▸ Problem to work on: In the records below, substitute "magnifying glass" for each occurrence of "magnifier" and reproduce them with nothing else altered.

Data entries:
* * * * * * *

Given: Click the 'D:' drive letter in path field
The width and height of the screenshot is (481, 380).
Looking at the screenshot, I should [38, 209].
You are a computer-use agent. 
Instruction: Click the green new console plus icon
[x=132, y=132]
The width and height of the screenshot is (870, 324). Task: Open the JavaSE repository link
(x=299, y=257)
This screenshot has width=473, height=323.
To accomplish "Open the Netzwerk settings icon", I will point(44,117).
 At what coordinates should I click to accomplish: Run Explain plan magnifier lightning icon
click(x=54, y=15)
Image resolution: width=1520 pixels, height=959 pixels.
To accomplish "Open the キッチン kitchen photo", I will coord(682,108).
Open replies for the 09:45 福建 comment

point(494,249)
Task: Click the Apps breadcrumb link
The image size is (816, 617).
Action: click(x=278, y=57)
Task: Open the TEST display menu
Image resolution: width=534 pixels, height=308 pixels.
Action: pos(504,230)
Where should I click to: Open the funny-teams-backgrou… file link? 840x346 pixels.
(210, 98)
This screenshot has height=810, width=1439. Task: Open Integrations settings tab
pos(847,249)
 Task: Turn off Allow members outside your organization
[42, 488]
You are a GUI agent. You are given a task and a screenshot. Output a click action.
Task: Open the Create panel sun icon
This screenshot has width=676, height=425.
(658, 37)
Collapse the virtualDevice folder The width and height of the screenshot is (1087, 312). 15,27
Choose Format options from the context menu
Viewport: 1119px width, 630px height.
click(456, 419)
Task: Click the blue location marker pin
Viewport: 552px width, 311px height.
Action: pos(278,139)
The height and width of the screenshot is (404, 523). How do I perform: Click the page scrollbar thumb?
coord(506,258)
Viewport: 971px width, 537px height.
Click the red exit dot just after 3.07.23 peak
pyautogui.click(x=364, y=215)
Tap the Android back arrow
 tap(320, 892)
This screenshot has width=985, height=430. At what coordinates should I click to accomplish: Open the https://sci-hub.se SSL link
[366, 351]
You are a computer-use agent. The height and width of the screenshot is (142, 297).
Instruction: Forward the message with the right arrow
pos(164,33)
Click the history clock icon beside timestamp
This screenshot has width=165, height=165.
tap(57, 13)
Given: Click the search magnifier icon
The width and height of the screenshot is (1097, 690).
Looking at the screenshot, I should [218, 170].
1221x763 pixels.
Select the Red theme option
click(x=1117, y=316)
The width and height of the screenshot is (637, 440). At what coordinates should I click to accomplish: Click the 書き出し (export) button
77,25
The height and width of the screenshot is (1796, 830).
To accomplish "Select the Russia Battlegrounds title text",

* * * * * * *

▸ Result of the exercise:
Given: Click the 'D:' drive letter in path field
The width and height of the screenshot is (481, 380).
Looking at the screenshot, I should [38, 209].
You are a computer-use agent. 
Instruction: Click the green new console plus icon
[x=132, y=132]
The width and height of the screenshot is (870, 324). Task: Open the JavaSE repository link
(x=299, y=257)
This screenshot has width=473, height=323.
To accomplish "Open the Netzwerk settings icon", I will point(44,117).
 At what coordinates should I click to accomplish: Run Explain plan magnifying glass lightning icon
click(x=54, y=15)
Image resolution: width=1520 pixels, height=959 pixels.
To accomplish "Open the キッチン kitchen photo", I will coord(682,108).
Open replies for the 09:45 福建 comment

point(494,249)
Task: Click the Apps breadcrumb link
The image size is (816, 617).
Action: click(x=278, y=57)
Task: Open the TEST display menu
Image resolution: width=534 pixels, height=308 pixels.
Action: pos(504,230)
Where should I click to: Open the funny-teams-backgrou… file link? 840x346 pixels.
(210, 98)
This screenshot has height=810, width=1439. Task: Open Integrations settings tab
pos(847,249)
 Task: Turn off Allow members outside your organization
[42, 488]
You are a GUI agent. You are given a task and a screenshot. Output a click action.
Task: Open the Create panel sun icon
This screenshot has width=676, height=425.
(658, 37)
Collapse the virtualDevice folder The width and height of the screenshot is (1087, 312). 15,27
Choose Format options from the context menu
Viewport: 1119px width, 630px height.
click(456, 419)
Task: Click the blue location marker pin
Viewport: 552px width, 311px height.
Action: pos(278,139)
The height and width of the screenshot is (404, 523). How do I perform: Click the page scrollbar thumb?
coord(506,258)
Viewport: 971px width, 537px height.
Click the red exit dot just after 3.07.23 peak
pyautogui.click(x=364, y=215)
Tap the Android back arrow
 tap(320, 892)
This screenshot has width=985, height=430. At what coordinates should I click to accomplish: Open the https://sci-hub.se SSL link
[366, 351]
You are a computer-use agent. The height and width of the screenshot is (142, 297).
Instruction: Forward the message with the right arrow
pos(164,33)
Click the history clock icon beside timestamp
This screenshot has width=165, height=165.
tap(57, 13)
Given: Click the search magnifying glass icon
The width and height of the screenshot is (1097, 690).
Looking at the screenshot, I should [218, 170].
1221x763 pixels.
Select the Red theme option
click(x=1117, y=316)
The width and height of the screenshot is (637, 440). At what coordinates should I click to accomplish: Click the 書き出し (export) button
77,25
The height and width of the screenshot is (1796, 830).
To accomplish "Select the Russia Battlegrounds title text",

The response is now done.